The first question can be answered using the process of scenario discovery [9,10], where clustering analyses are used to find combinations of uncertain variables that best predict a particular outcome defined in terms of performance measure thresholds. The outcome defined by these thresholds can be either good or bad, but typically it will reflect a critical vulnerability in the system. Following Kasprzyk et al. (2013), the MORDM approach allows these thresholds to be defined in terms of multiple objectives. Lempert et al. (2008) [11] compared different clustering approaches and favored the Patient Rule Induction Method (PRIM, [12])  for its ease-of-use and interactivity. PRIM works by identifying a subsection of the space of uncertain variables in which the performance thresholds are likely to be crossed. It returns which uncertainties are most likely to contribute to these vulnerabilities and, importantly, at which values this is likely to occur. An implementation of PRIM in the R language is freely available (Bryant, 2009).

The second question—the selection of a robust solution—is a highly interactive process and thus cannot follow a concrete set of steps. Particularly in the case of MORDM, identifying a robust solution strongly depends on the ability to visualize data in multiple dimensions (see Kasprzyk et al., 2013 for examples). Ideally, a robust solution will have good performance in the base state of the world, as well as minimal deviation from that performance across the ensemble of sampled states of the world. It is not uncommon for the solutions with the best performance in the base state of the world to be vulnerable to deviation otherwise, as this represents overfitting to the base state without considering deep uncertainties. The outcome of this analysis will be model-specific, however. Some uncertain variables may not affect performance at all, while others may have major impacts.

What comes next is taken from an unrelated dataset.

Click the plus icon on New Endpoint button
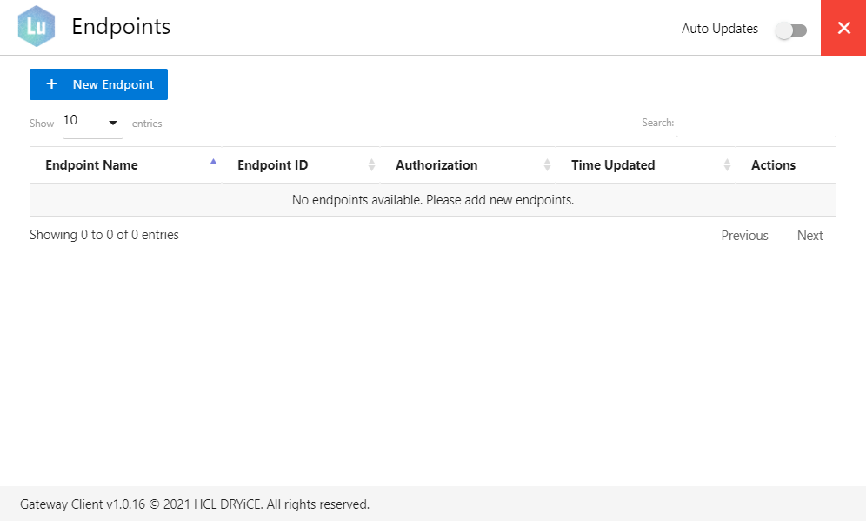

This has been a high-level overview of the concepts and methods related to RDM. For in-depth studies and example figures, please refer to the references below. Thanks for reading!

References:

[1] Knight, F.H. 1921. Risk, Uncertainty, and Profit. Houghton Mifflin, Boston, MA.

[2] Lempert, R.J. 2002. A new decision sciences for complex systems. Proceedings of the National Academy of Sciences 99, 7309-7313.

[3] Ibid.

[4] Bryant, B.P., Lempert, R.J., 2010. Thinking inside the box: a participatory, computer-assisted approach to scenario discovery. Technological Forecasting and Social Change 77, 34-49.

[5] Joseph R. Kasprzyk, Shanthi Nataraj, Patrick M. Reed, Robert J. Lempert, Many objective robust decision making for complex environmental systems undergoing change, Environmental Modelling & Software, Volume 42, April 2013, Pages 55-71, ISSN 1364-8152, 10.1016/j.envsoft.2012.12.007.

[6] Lempert, R.J., Popper, S.W., Bankes, S.C., 2003. Shaping the Next One Hundred Years: New Methods for Quantitative, Long-term Policy Analysis. RAND, Santa Monica, CA.

[7] Bryant and Lempert, 2010.

[8] Kasprzyk et al. (2013)

[9] Lempert, R.J., Bryant, B.P., Bankes, S.C., 2008. Comparing algorithms for scenario discovery. Technical Report WR-557-NSF. RAND.

[10] Lempert, R.J., 2012. Scenarios that illuminate vulnerabilities and robust responses. Climatic Change.

[11] Lempert et al., 2008.

[12] Friedman, J.H, Fisher, N., 1999. Bump hunting in high-dimensional data. Statistics and Computing 9, 123-143.